Texte de lecture »
########################################
Cacophonie à droite et au sein de la direction bicéphale israélienne


CACOPHONIE À DROITE ET AU SEIN DE LA DIRECTION BICÉPHALE ISRAÉLIENNE

Par Jacques BENILLOUCHE
Copyright © Temps et Contretemps
          

          Benny Gantz a choisi la discrétion au sein du gouvernement en évitant les déclarations intempestives, se bornant à laisser quelqu’un de son entourage soulever les points litigieux. Il n’a aucun intérêt à passer pour un mauvais allié sachant que Netanyahou, en première ligne, prend tous les coups avec le risque de payer la note finale aux élections. Il ne cherche même pas à convaincre le premier ministre de moduler son projet d’annexion en raison des oppositions diverses, à droite comme à gauche.
########################################
Consigne 1 »
D'après le texte de lecture, quelle attitude Benny Gantz a-t-il choisie au sein du gouvernement ?
########################################
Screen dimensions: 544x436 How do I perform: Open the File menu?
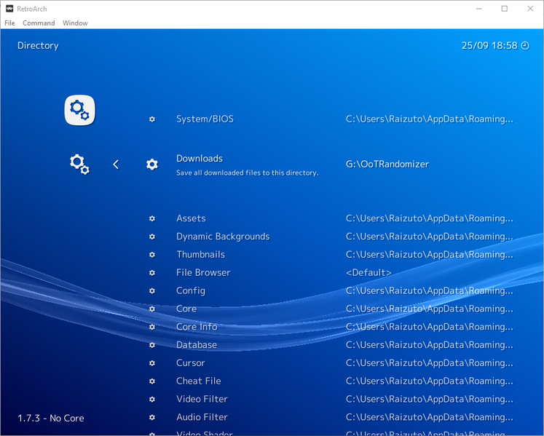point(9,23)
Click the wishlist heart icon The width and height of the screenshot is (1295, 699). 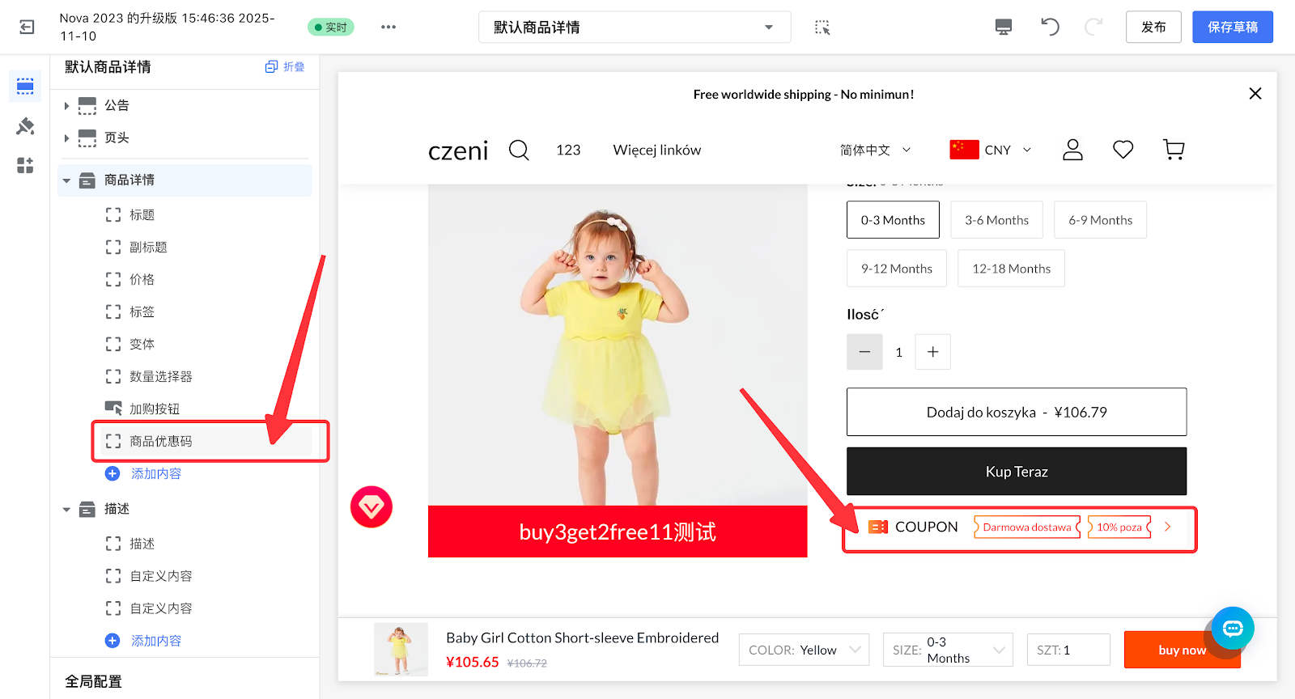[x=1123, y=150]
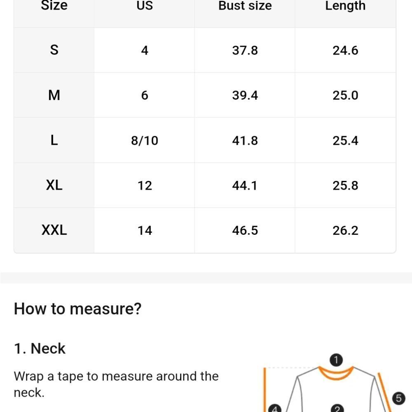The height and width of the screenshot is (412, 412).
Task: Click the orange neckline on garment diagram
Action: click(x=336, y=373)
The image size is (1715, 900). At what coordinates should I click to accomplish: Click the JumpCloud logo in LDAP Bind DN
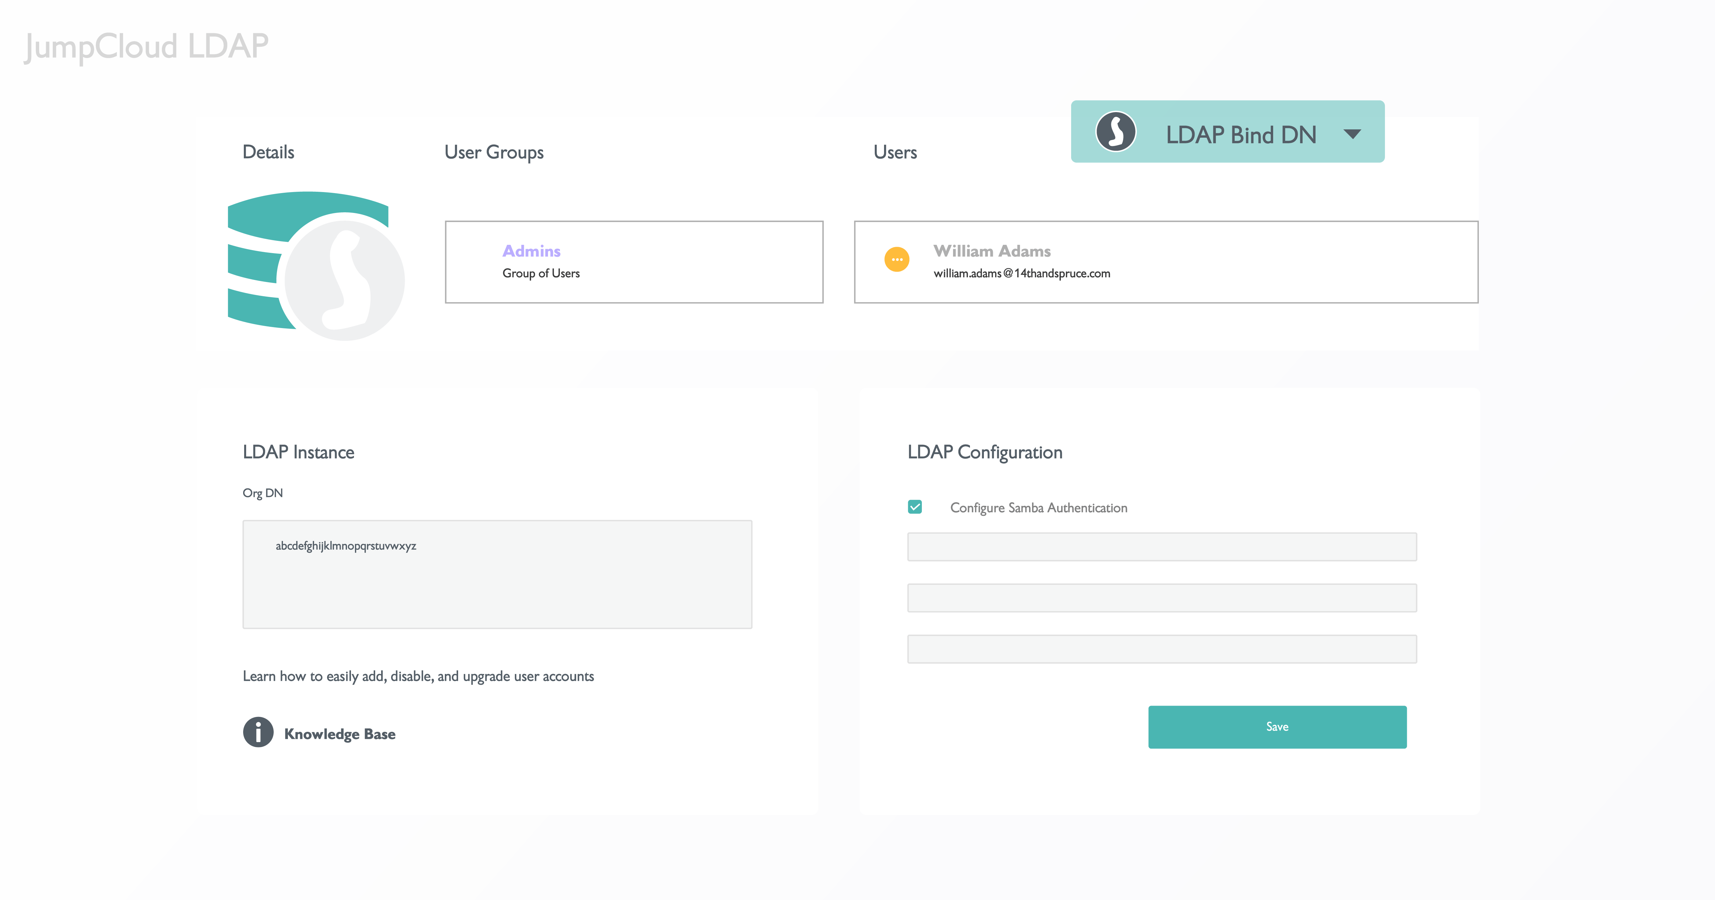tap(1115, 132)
########################################
Consigne 2 »
Dans les enregistrements, recopiez la partie qui va de la ligne contenant « The image size » jusqu'à la fin des enregistrements, en remplaçant « logo » par « icône ». Omettez les images.

Corrigé 1 »
Il a choisi la discrétion.

Corrigé 2 »
The image size is (1715, 900). At what coordinates should I click to accomplish: Click the JumpCloud icône in LDAP Bind DN
tap(1115, 132)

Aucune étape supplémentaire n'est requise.